La mano estallada de Cándido López, el balazo que lo deja manco y lo obliga a aprender a pintar con la mano izquierda es la síntesis de una resistencia épica, muy parecida a esa insistencia en la escritura que Ricardo Piglia rescataba en el Che Guevara, cuando en plena selva boliviana no dejaba de ver escenas que había asimilado en miles de libros. 

La narradora de Nervio óptico, que en esta experiencia escénica aparece desarmada en siete actrices y de ese modo su identidad se vuelve algo a dilucidar o poner en cuestión, vive en una relación amorosa, conflictiva, absolutamente íntima con esos cuadros que respiran en el Museo de Bellas Artes. No se trata únicamente de usar las obras para hablar de sí misma, no hay aquí una autoreferencialidad liviana, esas pinturas son para María Gainza una iluminación tan inevitable como el temblor en su ojo o el pánico que la increpa al momento de subirse a un avión. Hay en ella una voluntad de hacer de la crítica de arte una tarea tan existencial y singular, tan autoexigente como la obstinación de Gustave Courbet por atrapar las formas y tonalidades del mar.

Cuando el texto pasa a escena necesita del formato de visita guiada, de las salas casi despobladas del Museo para que las voces de las actrices traigan los episodios que no podrán representarse. Ellas no quieren ir en contra de ese discurso narrativo, la teatralidad pasa por hacer presente ese montaje entre las biografías donde los territorios, las guaridas mugrientas, la fama precipitada o tardía hacen visible que el arte siempre retiene un apremio, una pérdida, una conquista tan incierta que nada puede definirla o que será siempre tan irreparable como esa bronca de clase que Mark Rothko nunca pudo sosegar. 
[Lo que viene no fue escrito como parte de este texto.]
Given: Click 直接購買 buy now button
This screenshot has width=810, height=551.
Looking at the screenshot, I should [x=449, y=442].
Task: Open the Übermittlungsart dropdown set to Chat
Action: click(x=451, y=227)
Ofrecer su cotidianidad como materia es para Gainza y para estas mujeres que la componen como seres cambiantes, ajustadas a este tiempo contemporáneo mientras nombran las calles europeas del siglo diecinueve o la Nueva York de Rothko como si la estuvieran viendo en ese instante, una operación que activa la intensidad de la crítica, una tarea donde la comprensión o la reflexión sobre la obra no puede realizarse sin la implicancia de la interioridad de quien escribe, del mismo modo que Rothko terminó hundido en el charco rojo de su propia sangre. 

La dirección de Analía Couceyro parece pedirles a las actrices que se asienten en un trazado actoral que nunca ignora su carácter expositivo. Desde ese encuadre ellas van desde una sutil identificación, en la que evitan permanecer, a un temperamento expresivo más enfático. Lo que las actrices sostienen como clave, aún como una permanencia en sus variaciones de estilos, es esa punzada en la indagación personal que una obra de arte desanuda o empuja. O tal vez, está en ellas, como un vigor que asume la hondura de un conflicto, la apelación a provocar ese sopor, ese hachazo en el corazón del público. 

Esa manera de presentar las obras que le arrebatan a Gainza de sus relatos, es una experiencia descolocada donde la crítica es capaz de ver en una película del cable sobre surf una ola similar a la de Courbet sin que importe allí otra justificación que su ojo sensible, entrenado, cargado de imágenes. 

Las dos presencias, la de la actriz que monologa y la de ese cuadro, aceptan una tensión que ayuda a observa la movilidad en lo que parece quieto. Porque un cuadro es también una pequeña escena, una forma que habla siempre de maneras distintas, algo que se modifica según el afecto que obliga a ver. Pero queda claro para Gainza que ese negro que se come al rojo puede encontrarse en un devastado hospital público, que todavía hay pintores sacros en los tugurios del centro y que esa mujer compuesta por Couceyro que asegura no salir nunca del museo tal vez exista. Ó

El nervio óptico, con las actuaciones de Luciana Mastromauro, Julieta Vallina, Anabella Bacigalupo, Laura López Moyano, Florencia Bergallo, Juliana Muras y Analía Couceyro se presenta el martes 20 y el miércoles 21 a las 20, en el Museo de Bellas Artes. Las entradas gratuitas se retiran con una hora de anticipación.